要望6 小中学校の教育環境早期整備について
要旨
1.小中学校の教室へエアコンを早期に整備すること
要望理由
 近年、世界中で気象状況が急激に激変しており、我が国においても異常気象と言われる程の温暖化の影響により、大型台風の発生や通称ゲリラ豪雨と言う集中豪雨などが増加しております。新たな社会資本整備として国家強靭化計画が進められており、各家庭に於いても対応が進んでおります。
 その様な中、一番懸念されますのが、夏季における気温の上昇で「夏は暑いもの」という言葉だけでは解決する事の出来ない状況であり、生命人体に関わる状況となっております。
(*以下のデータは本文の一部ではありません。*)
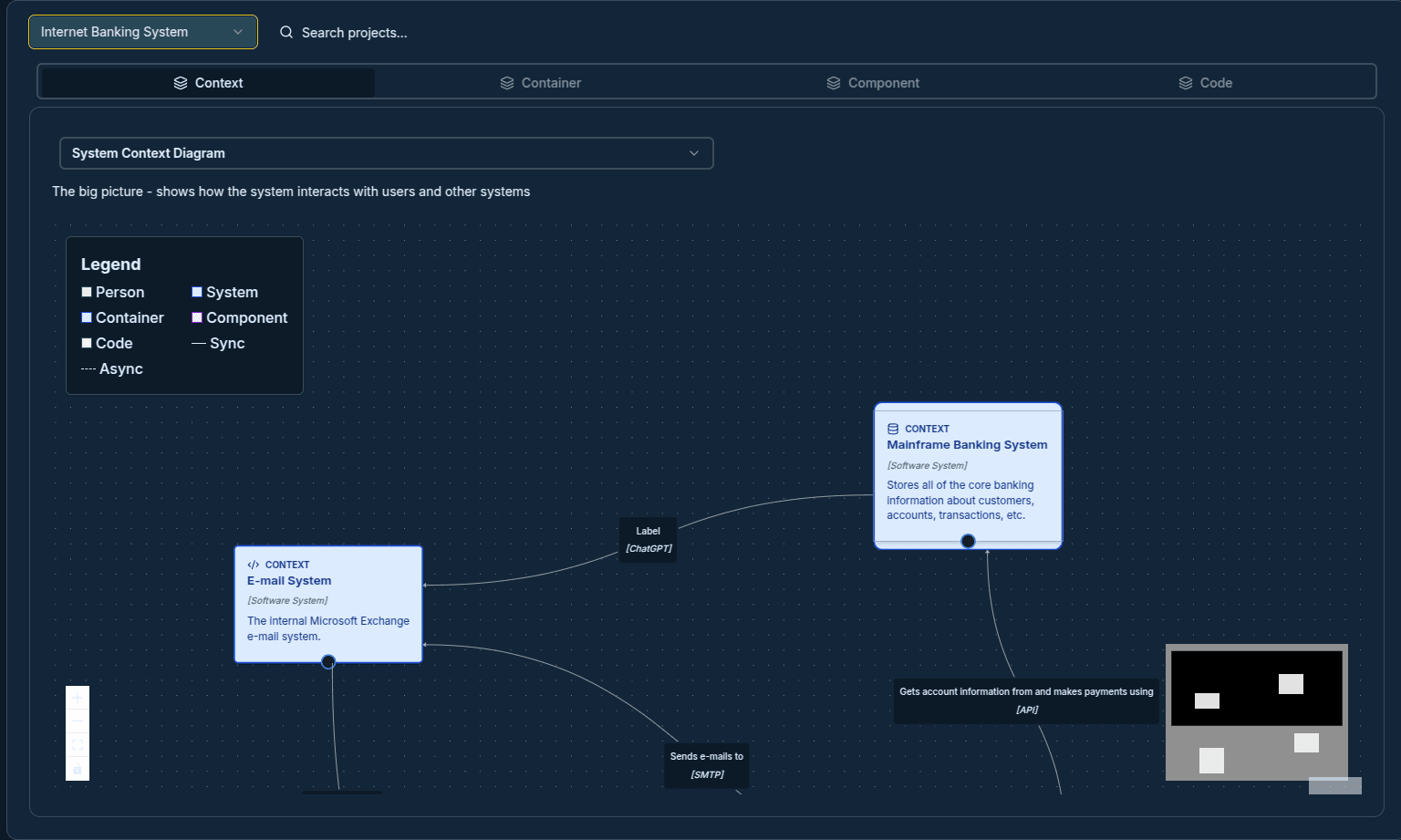
Task: Select the fit view icon in canvas controls
Action: click(78, 744)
本市においても防災無線をはじめ安心安全メール等により市内全域で市民に注意喚起を行っている異常事態であります。
 各小中学校におきましても、7月下旬から8月末まで児童生徒の体調や学習効率を鑑み夏季休暇を設けております。しかしながら、冒頭記載した理由により、木更津市内におきましても昨年7月7日には観測史上最高となります35.6度を記録し、夏季休暇前後においても教室内の室内温度が上昇し、児童生徒の教育環境に重大な影響を及ぼしています。
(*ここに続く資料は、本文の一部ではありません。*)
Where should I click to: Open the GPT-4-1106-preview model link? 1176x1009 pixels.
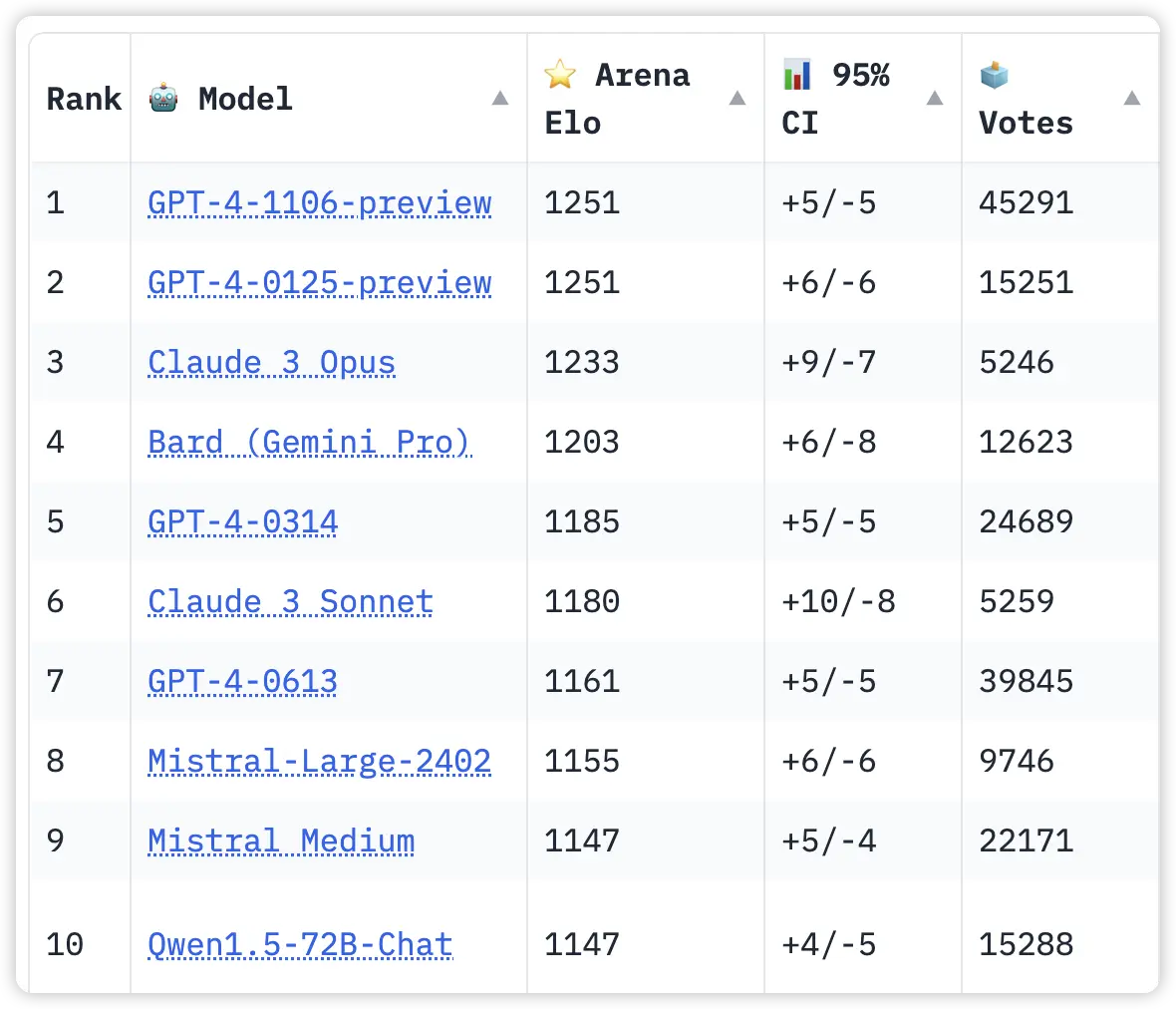[x=320, y=202]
 本市の児童生徒の健康を守り、学習環境を整備する事が将来の木更津を担う木更津っ子を育む環境作りの急務であると考え、市内小中学校各教室へエアコンの早期整備への予算確保を強く要望します。
 
要望7 道路整備について
要旨
1.都市計画道路 中野畑沢線について
(1)南部地域(桜井・貝渕工区)の早期開通及び着手すること
(2)北部地域、袖ヶ浦市との接続を早期に着手すること
(3)中央地域の道路改修を行い中野畑沢線の効果を高めること
2.都市計画道路 中里曽根線について
(1)線形を再考し通称平成通りをアクアライン連絡道の側道に連結すること
3.社会資本整備予算の拡充を図ること
要望内容
 都市計画道路中野畑沢線は、本市金田地区から中心市街地を通り畑沢地区を結ぶ、総延長12,700mの道路で、本市西部を南北に貫く主要幹線道路として位置づけられています。本路線の整備状況を見ますと、北部地域では金田地区から新宿地先までは完全4車線化による開通がされ、南部地域の桜井工区では用地買収・墳墓の移転・文化財調査等に着手されております。
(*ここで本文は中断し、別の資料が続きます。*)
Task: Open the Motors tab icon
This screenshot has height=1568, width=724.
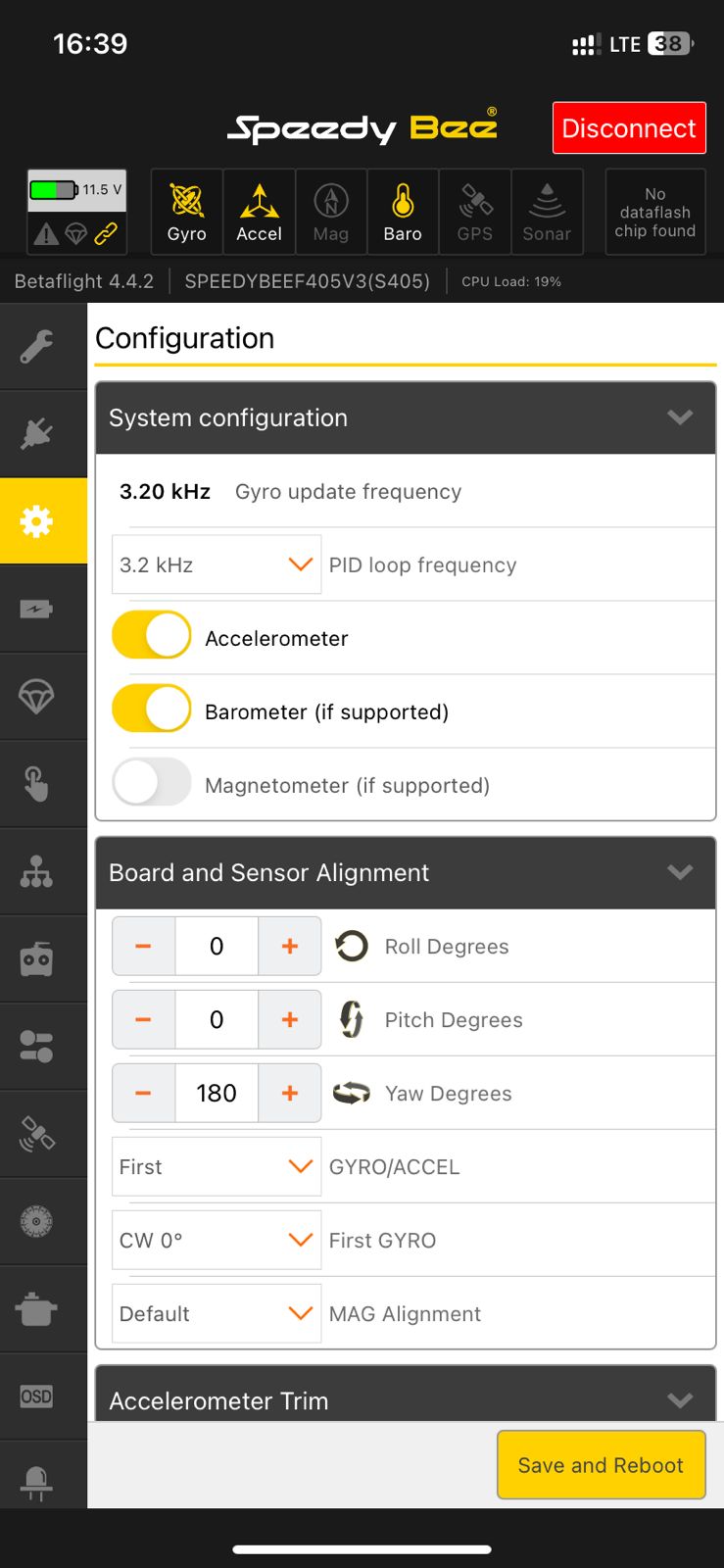Action: [36, 1221]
 南部地区の貝渕工区では桜井工区開通後の着手との事ですが、交通安全の面から、桜井工区と同時開通して欲しいとの声があり、木更津市において想定交通量調査も行なわれました。そして、桜井工区のみよりも貝渕工区を開通させることにより交通量の減少が見られるという結果が得られ、貝渕工区の早期着手が望まれるものとなりました。
北部地域では、金田地区での大型商業施設開業等の影響により、休日には大変な交通渋滞が起きております。金田西地区の街開きを控え更なる渋滞が予想される中、来津されます方々や地域住民の生活環境を保つ為にも袖ヶ浦市方面に誘導路を整備することが必要不可欠であります。
 さらに中央地域においては、既存の道路の改修により大型バスの通行可能な道路とし、これまで整備してきた中野畑沢線の価値を十二分に生かすよう求めます。
 一方、都市計画道路中里曽根線は依然として未着工のままであり、袖ヶ浦市における いわゆる「平成通り」は本市境に於いて途切れたままであります。当該道路については見直しを図り、新たに平成通りとアクアライン連絡道側道とを連結する新しい計画を立てることを要望します。これにより木更津市の内陸部商業地域に袖ヶ浦市方面からの誘客をし、また本市市民が袖ヶ浦市方面に通勤することなど、市民の利便性が大変向上するものと考えられます。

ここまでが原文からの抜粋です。